**WHAT TO PRODUCE:**
After locating the line that contains "800x1103 pixels.", transcribe exactly that line and each one after it until the data ends, skipping pictures.
DATA FOR THIS TASK: Begin
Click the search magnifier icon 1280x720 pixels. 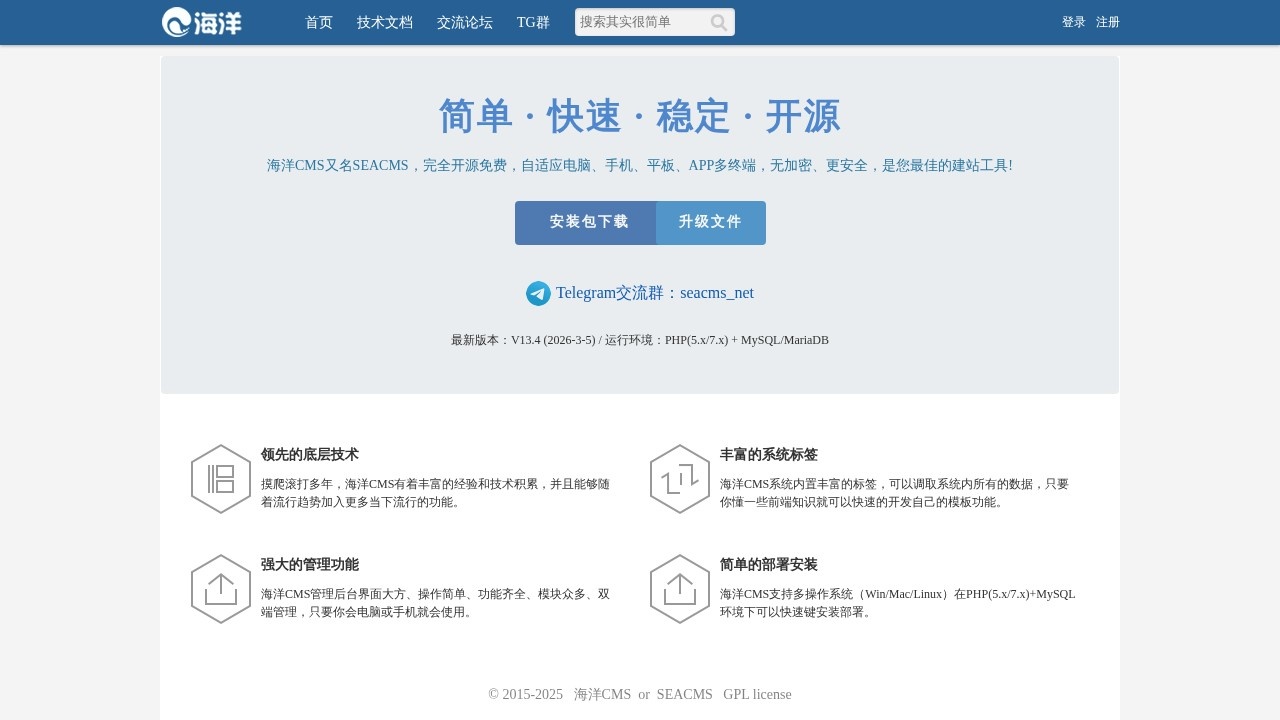point(719,22)
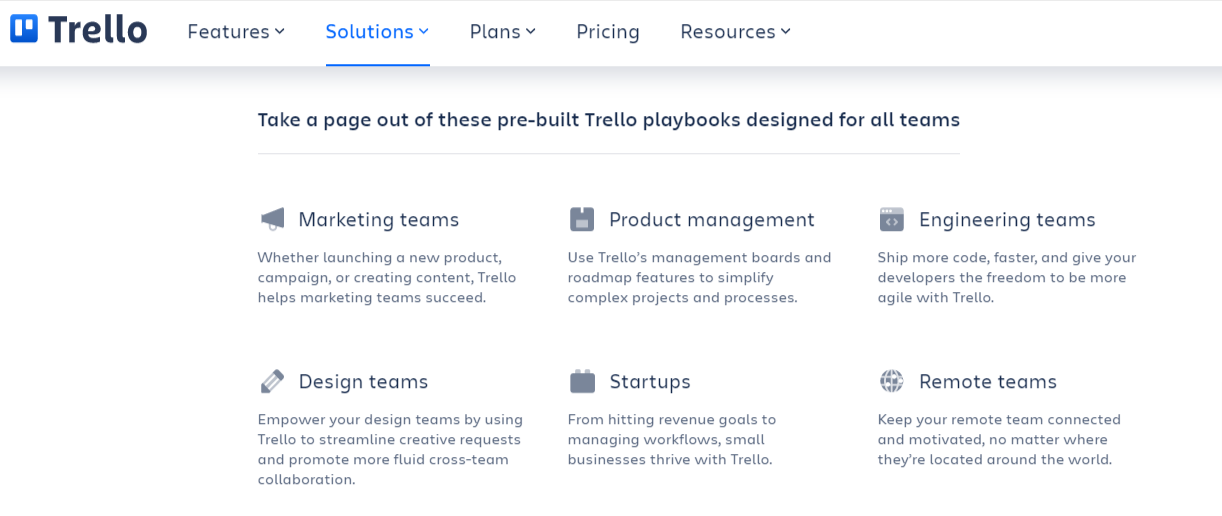
Task: Click the globe icon for Remote teams
Action: coord(892,381)
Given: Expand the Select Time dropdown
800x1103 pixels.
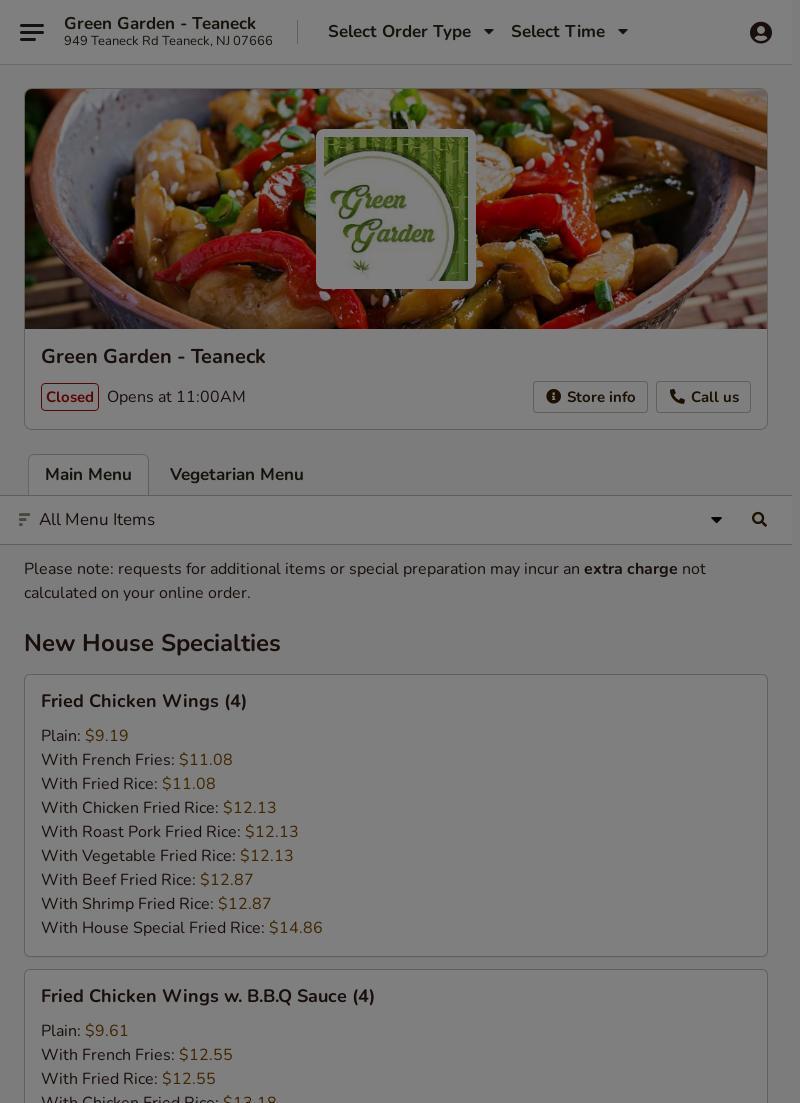Looking at the screenshot, I should point(569,32).
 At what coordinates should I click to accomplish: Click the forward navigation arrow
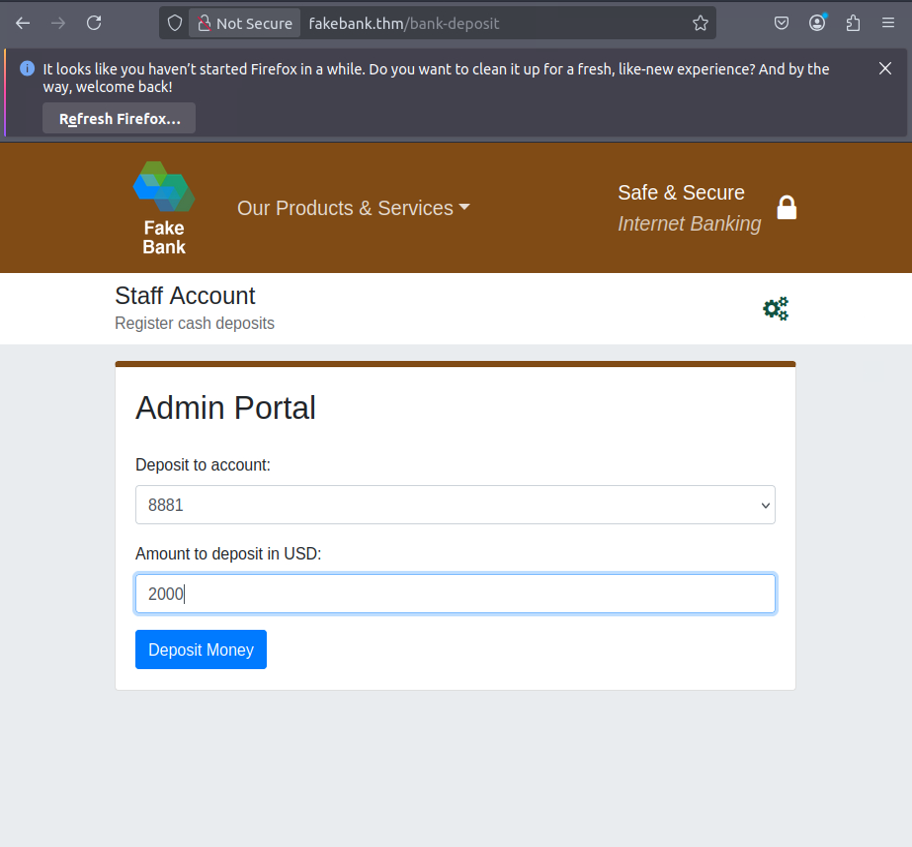pyautogui.click(x=58, y=23)
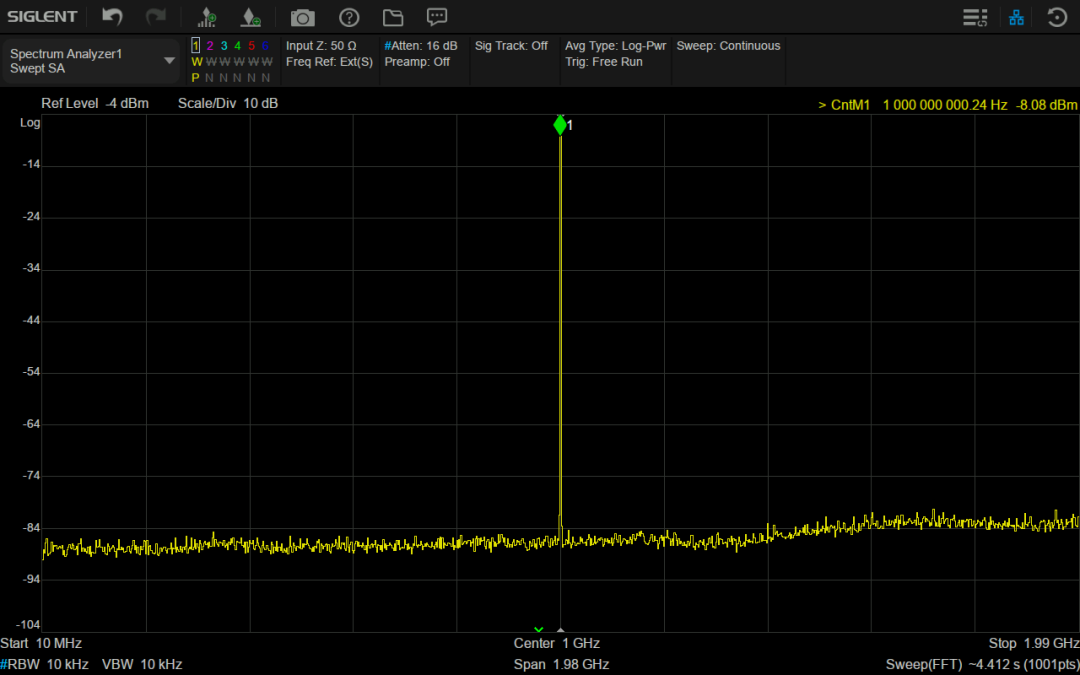Toggle the Preamp: Off setting

point(417,62)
DATA FOR THIS TASK: End
**ANSWER FOR THIS EXERCISE:**
800x1103 pixels.
Looking at the screenshot, I should point(569,32).
 At what coordinates should I click to accomplish: Click the forward navigation arrow
pyautogui.click(x=58, y=23)
Toggle the Preamp: Off setting

point(417,62)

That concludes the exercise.